The wise old man, who at Mélisande's death bed sums up her character in the words, "C'était un pauvre petit être mystérieux, comme tout le monde", gives at the same time the key to the philosophy of the play.—"She was a poor little mysterious being like every one." "Like every one"! The phrase throws back a level ray of light, as though it were a setting sun, and illuminates the dark road we have traversed. "Like every one", and all this while we had been thinking what an unnatural and absurd creature this Mélisande was, this princess who did not know where she came from or where she was going to, who was always weeping without reason, who played so carelessly with her wedding ring over the well's mouth, and whose words could never express what she felt. "Like every one"? perhaps ... at any rate to be thought on, once it has been suggested to us. And in this connection we may consider a sentence in "Wisdom and Destiny":
Genius only throws into bolder relief all that can and actually does take place in the lives of all men; otherwise were it genius no longer but incoherence or madness.
What fun Francisque Sarcey did make of "Pelléas and Mélisande" and of its admirers at its first representation in Paris in 1893. According to the veteran critic of Le Temps,[12] the play contained a triple symbolism; one part not understood by the profane, one part not understood by the initiates, and one part not understood by the author. Maeterlinck was only a passing craze, he thought, due to the reprehensible fondness of the Parisians for anything foreign. Yet some fifteen years after that he might have seen in New York blocks of people standing for hours in the snow around the Manhattan Opera House to get a chance to see, with the added charm of Debussy's music, this same play that the critics called "Maeterlinck's Sedan."
Even Richard Hovey, who first introduced Maeterlinck's plays to America in the days when the "Green Tree Library" flourished and bore its strange fruit, feared that "his devotion to the wormy side of things may prevent him from ever becoming popular." But he got over his devotion to the wormy side of things and has grown into a more wholesome philosophy and so into a greater popularity. The transition point in his style and thought is marked by the preface to his dramas, 1901. He neither recants nor apologizes for his earlier work, still less does he ridicule it, as Ruskin did his first writing, but he frankly and gracefully indicates the changed attitude toward life which shows itself in his later essays.
He ceases to use the word "destiny" exclusively in its evil sense, and to represent it as a power inimical to man, watching in the shadow to pounce upon us whenever we manifest a little joy. Fate in his later work does not always mean fatality, and events are controlled by character more than by external forces. Man by wisdom can overcome destiny. But Maeterlinck would have us take care to keep a sane balance of altruism and egoism:
You are told you should love your neighbor as yourself; but if you love yourself meanly, childishly, timidly, even so shall you love your neighbor. Learn, therefore, to love yourself with a love that is wise and healthy, that is large and complete.

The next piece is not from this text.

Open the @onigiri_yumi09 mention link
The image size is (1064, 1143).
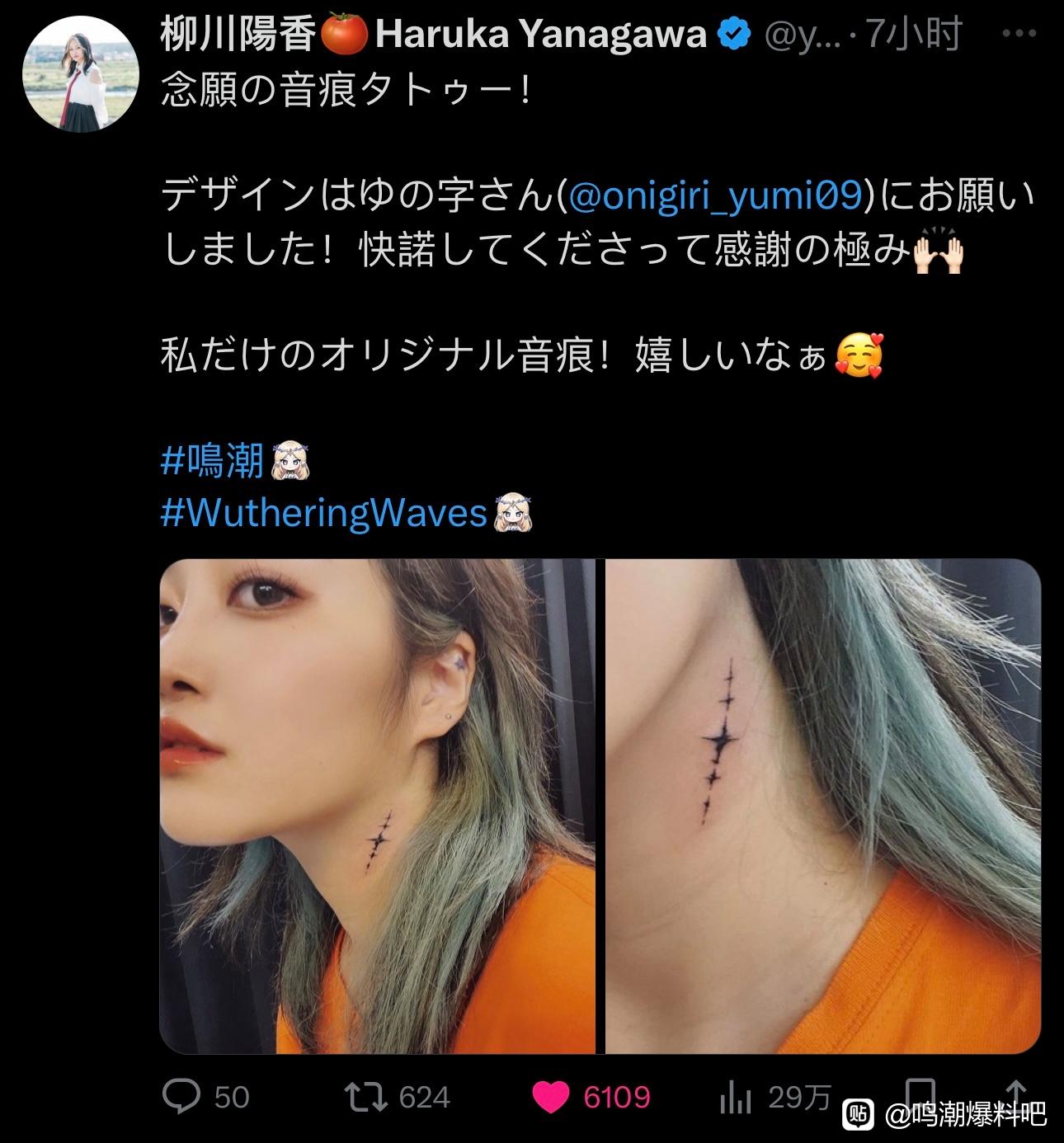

It is a curious transformation by which this Belgian lawyer and esoteric poet has become one of the widest known of French playwrights and moralists. He was born in Ghent, August 29, 1862, of an old Flemish family. The name, "measurer of grain", is derived from an ancestor who was generous in a time of famine.
He was educated at the University of Ghent for law, in accordance with the wishes of his family, though he would have preferred medicine. But his dominant interest was always literature.
His experience at the bar was brief, a couple of criminal cases, and then he deserted the law and went to Paris for a year, where he was chiefly under the influence of the French symbolist, Villiers de l'Isle-Adam. Then he returned home to devote himself in quiet to the cultivation of his double garden of literature and science. He was especially attracted by the freshness and richness of Shakespeare and his contemporaries, and, as he says, drank long and thirstily from the Elizabethan springs. In Shelley and Browning he was also deeply interested.[13]